Разбудила Любу бабка. Она с трудом поднялась со своей лежанки, проковыляла до кровати и толкнула спящую Любу в плечо. Толкнула раз, другой и от нетерпения даже стукнула палкой в пол…
Люба с трудом приподнялась, разлепила глаза, бессмысленно оглядываясь вокруг. За окном синела ночь.
— Витька-то не пришел, — прошамкала бабка.
— Сколько время? — спросила Люба и обхватила озябшие со сна голые плечи.
— Четыре скоро…
— Придет — прибью… Господи, и что за наказание такое…
Бабка снова вцепилась костлявой рукой в плечо Любы:
— Может, случилось что, а ты развалилась, дрыхнешь… Сходила бы…
— Куда? Ну что мелете, мама! По всей Москве, что ли, его искать? Ночью-то…
Но бабка продолжала тормошить Любу. И та нехотя подчинилась, стала медленно одеваться.
— Наверное, только в могиле и высплюсь, — вздохнула она.
Она вышла на кухню, долго пила холодную воду из-под крана, кое-как, на ощупь уложила растрепанные волосы, сполоснула лицо. Следом за ней выползла бабка и все подгоняла глухим, сварливым голосом:
— Иди, иди… не дай бог, что случилось… Ну, что стоишь-то?
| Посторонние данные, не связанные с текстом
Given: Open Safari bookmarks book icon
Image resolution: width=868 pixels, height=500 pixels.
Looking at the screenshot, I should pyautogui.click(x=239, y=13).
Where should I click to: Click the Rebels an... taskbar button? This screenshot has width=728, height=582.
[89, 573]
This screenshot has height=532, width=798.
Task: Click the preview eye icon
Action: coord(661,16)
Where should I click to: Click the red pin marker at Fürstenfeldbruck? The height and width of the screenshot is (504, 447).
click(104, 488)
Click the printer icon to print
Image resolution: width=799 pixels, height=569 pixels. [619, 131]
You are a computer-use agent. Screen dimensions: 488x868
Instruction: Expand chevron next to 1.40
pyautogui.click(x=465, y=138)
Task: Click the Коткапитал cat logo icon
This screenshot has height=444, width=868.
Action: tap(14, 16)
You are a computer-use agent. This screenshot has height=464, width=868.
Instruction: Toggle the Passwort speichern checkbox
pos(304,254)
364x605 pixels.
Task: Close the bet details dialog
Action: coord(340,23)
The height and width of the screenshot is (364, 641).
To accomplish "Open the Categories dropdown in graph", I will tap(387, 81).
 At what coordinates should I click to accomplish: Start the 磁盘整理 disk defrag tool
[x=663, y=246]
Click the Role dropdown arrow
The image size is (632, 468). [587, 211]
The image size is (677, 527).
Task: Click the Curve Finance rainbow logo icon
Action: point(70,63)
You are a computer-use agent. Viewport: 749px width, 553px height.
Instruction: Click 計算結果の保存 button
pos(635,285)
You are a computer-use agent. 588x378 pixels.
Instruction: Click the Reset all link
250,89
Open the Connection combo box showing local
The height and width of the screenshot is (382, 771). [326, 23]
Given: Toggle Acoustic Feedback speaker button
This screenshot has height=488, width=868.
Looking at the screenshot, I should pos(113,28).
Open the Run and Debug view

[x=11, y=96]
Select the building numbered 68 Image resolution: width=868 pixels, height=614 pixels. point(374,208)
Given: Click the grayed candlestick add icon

В коридоре скрипнула еще одна дверь, в темноту вывалилась желтая полоса света, и в этой полосе появился Степан Егорыч. Он тоже не ложился.
— Чего стряслось-то? — каким-то чужим, хриплым голосом спросил он.
— Ничего… — ответила Люба. — Витьки нету…
— Хмнда… — вздохнул Степан Егорыч. — И куда ж ты теперь?
— Искать пойду паразита…
Они разговаривали так, будто между ними ничего и не произошло.
— Что ж ты одна-то? Давай я с тобой.